But Clean Ocean Action, a New Jersey-based nonprofit environmental organization that has been at the forefront of dozens of groups protesting Port Ambrose, remains convinced that Liberty and its partners do not intend to use Port Ambrose for imports, but rather exports.
In an Aug. 20 conference call with reporters, Cindy Zipf, COA’s executive director, and Sean Dixon, a COA attorney, laid out their evidence to support the claim that Port Ambrose would become an export facility, if built.
Liberty referred the Herald to its law firm, Holland & Knight, for questions about Port Ambrose. Holland & Knight representatives declined to be interviewed.

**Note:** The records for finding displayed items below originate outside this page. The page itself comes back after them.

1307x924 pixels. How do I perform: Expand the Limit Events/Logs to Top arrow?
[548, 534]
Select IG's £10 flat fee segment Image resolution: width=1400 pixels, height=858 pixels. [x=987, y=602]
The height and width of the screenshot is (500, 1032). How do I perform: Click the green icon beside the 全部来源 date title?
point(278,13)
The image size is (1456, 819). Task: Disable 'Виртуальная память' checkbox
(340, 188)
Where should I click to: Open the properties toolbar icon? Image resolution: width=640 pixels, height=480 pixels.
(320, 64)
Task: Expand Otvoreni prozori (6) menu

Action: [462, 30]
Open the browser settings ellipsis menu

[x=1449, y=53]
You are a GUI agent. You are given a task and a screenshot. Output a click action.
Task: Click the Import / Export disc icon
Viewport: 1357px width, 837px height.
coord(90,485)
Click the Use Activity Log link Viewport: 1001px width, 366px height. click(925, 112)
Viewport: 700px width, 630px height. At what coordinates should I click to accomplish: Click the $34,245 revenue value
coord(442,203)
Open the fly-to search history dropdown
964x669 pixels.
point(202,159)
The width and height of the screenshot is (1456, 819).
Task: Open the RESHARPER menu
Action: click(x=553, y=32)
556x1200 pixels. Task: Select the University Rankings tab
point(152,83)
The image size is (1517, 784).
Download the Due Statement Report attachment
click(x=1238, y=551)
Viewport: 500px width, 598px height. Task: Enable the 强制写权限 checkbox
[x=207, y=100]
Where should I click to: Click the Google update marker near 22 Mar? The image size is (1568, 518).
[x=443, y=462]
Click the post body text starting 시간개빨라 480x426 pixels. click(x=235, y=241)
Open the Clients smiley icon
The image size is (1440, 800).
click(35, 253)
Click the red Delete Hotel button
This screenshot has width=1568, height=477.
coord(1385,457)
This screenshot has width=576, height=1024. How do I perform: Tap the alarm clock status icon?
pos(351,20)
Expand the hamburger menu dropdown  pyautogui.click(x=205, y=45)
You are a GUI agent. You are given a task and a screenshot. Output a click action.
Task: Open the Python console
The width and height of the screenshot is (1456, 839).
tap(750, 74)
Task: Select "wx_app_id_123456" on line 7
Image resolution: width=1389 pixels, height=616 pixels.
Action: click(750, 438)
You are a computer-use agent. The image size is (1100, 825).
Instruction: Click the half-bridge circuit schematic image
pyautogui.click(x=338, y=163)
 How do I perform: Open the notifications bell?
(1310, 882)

A transatlantic operation?
Liberty is registered in Delaware and based in New York City, but the company is a wholly owned subsidiary of West Face Long Term Opportunities Global Master L.P., an investment fund registered in the Cayman Islands that is managed by West Face Capital Inc., a Toronto-based hedge fund. West Face’s LinkedIn page lists its assets at $2.5 billion. Gregory Boland, a Canadian investor, founded West Face in 2007.
West Face also owns Meridian Holding Co., which in 2012 bought Port Meridian Energy Ltd., a subsidiary of Norwegian company Höegh LNG, which plans to build an offshore LNG import station near Barrow-in-Furness, England, on the United Kingdom’s west coast. Like Port Ambrose, Port Meridian would, if built, consist of a system of underwater buoys and pipelines, with which SRVs would dock. Plans for the two projects state that Port Ambrose could come online in 2015 and Port Meridian in 2016. Unlike Port Ambrose, Port Meridian has already received all necessary legal approvals in the United Kingdom.
Höegh is one of several engineering firms that Liberty has retained in connection with the Port Ambrose project, according to Liberty’s deepwater port license application. Liberty describes Höegh as “a world leader in LNG production, shipping, and regasification services, and in the development of new offshore LNG terminals.” Höegh would build the SRVs — ships capable of storing 38.3 million gallons of LNG — that dock at Port Ambrose, according to Liberty’s website. Höegh would also supply and operate Port Meridian.